▶ [WHAT THIS TASK INVOLVES]
Your answer is the lines below, exactly, from the one that contains "Select CSV Formats" through the one that contains "Task: Click the calendar icon showing 21", both included.

▶ [RECORDED INFORMATION]
------------------------------------

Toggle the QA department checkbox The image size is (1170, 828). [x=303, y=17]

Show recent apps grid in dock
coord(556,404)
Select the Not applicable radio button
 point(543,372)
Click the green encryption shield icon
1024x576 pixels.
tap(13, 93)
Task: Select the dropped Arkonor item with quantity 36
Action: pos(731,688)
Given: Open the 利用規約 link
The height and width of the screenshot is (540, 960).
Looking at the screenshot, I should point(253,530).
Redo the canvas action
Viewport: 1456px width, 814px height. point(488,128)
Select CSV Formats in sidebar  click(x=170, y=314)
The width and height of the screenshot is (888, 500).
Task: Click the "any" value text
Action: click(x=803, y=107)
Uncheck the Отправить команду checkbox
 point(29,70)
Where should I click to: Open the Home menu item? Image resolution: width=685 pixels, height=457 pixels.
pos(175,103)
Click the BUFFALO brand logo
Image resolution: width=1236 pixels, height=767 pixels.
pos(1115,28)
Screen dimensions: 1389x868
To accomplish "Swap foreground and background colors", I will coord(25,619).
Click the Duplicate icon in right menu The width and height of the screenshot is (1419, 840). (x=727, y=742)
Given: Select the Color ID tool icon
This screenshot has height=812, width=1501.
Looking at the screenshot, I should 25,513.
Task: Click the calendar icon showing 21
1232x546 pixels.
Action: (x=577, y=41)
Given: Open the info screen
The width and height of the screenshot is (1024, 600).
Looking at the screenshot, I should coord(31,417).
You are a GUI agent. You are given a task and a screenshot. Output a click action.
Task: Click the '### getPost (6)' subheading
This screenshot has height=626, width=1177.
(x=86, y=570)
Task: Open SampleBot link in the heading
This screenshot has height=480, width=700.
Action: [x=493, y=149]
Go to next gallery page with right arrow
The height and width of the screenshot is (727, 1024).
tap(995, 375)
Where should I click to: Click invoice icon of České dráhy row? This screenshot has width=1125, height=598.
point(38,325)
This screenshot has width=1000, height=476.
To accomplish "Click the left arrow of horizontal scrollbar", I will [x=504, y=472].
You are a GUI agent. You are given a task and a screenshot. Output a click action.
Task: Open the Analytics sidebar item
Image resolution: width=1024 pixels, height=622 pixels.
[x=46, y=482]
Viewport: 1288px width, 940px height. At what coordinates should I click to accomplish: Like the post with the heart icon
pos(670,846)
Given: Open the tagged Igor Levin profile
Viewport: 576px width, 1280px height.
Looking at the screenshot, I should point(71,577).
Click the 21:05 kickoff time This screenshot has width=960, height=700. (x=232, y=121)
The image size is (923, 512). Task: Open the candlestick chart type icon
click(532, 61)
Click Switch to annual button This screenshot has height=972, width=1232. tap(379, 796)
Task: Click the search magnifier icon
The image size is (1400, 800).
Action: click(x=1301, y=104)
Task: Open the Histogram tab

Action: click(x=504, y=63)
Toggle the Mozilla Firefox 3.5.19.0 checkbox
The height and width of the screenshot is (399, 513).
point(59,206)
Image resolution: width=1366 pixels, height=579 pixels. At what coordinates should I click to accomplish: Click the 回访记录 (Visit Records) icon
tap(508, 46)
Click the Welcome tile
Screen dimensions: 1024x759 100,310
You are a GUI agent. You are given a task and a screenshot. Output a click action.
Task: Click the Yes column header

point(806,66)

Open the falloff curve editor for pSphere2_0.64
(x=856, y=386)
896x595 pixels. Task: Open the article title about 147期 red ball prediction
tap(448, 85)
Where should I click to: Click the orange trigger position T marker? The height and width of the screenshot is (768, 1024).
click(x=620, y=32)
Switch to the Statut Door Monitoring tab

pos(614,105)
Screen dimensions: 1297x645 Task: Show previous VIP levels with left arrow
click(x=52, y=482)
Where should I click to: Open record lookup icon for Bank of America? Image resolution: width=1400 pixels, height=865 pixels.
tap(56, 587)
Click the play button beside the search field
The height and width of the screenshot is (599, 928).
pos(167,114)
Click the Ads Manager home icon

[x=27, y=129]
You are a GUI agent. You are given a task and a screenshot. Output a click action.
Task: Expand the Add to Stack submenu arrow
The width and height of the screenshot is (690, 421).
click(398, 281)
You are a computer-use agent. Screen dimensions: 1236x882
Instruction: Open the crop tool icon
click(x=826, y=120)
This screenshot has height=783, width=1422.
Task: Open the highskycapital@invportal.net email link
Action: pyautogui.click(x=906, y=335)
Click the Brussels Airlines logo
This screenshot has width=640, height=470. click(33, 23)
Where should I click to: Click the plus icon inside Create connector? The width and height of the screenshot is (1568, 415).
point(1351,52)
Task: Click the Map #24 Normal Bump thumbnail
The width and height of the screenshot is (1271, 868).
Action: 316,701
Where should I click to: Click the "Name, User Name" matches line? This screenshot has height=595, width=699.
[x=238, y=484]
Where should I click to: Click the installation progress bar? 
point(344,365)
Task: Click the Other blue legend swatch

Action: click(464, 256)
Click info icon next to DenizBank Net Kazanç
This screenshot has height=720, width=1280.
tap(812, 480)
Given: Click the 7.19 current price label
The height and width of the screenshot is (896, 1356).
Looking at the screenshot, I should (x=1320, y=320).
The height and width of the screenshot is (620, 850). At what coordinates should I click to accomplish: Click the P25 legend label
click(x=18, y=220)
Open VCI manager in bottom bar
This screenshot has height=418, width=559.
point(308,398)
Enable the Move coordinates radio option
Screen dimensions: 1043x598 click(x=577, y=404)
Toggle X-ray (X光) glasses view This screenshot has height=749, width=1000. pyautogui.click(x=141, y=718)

------------------------------------

▶ [WRITTEN RESPONSE]
Select CSV Formats in sidebar  click(x=170, y=314)
The width and height of the screenshot is (888, 500).
Task: Click the "any" value text
Action: click(x=803, y=107)
Uncheck the Отправить команду checkbox
 point(29,70)
Where should I click to: Open the Home menu item? Image resolution: width=685 pixels, height=457 pixels.
pos(175,103)
Click the BUFFALO brand logo
Image resolution: width=1236 pixels, height=767 pixels.
pos(1115,28)
Screen dimensions: 1389x868
To accomplish "Swap foreground and background colors", I will coord(25,619).
Click the Duplicate icon in right menu The width and height of the screenshot is (1419, 840). (x=727, y=742)
Given: Select the Color ID tool icon
This screenshot has height=812, width=1501.
Looking at the screenshot, I should 25,513.
Task: Click the calendar icon showing 21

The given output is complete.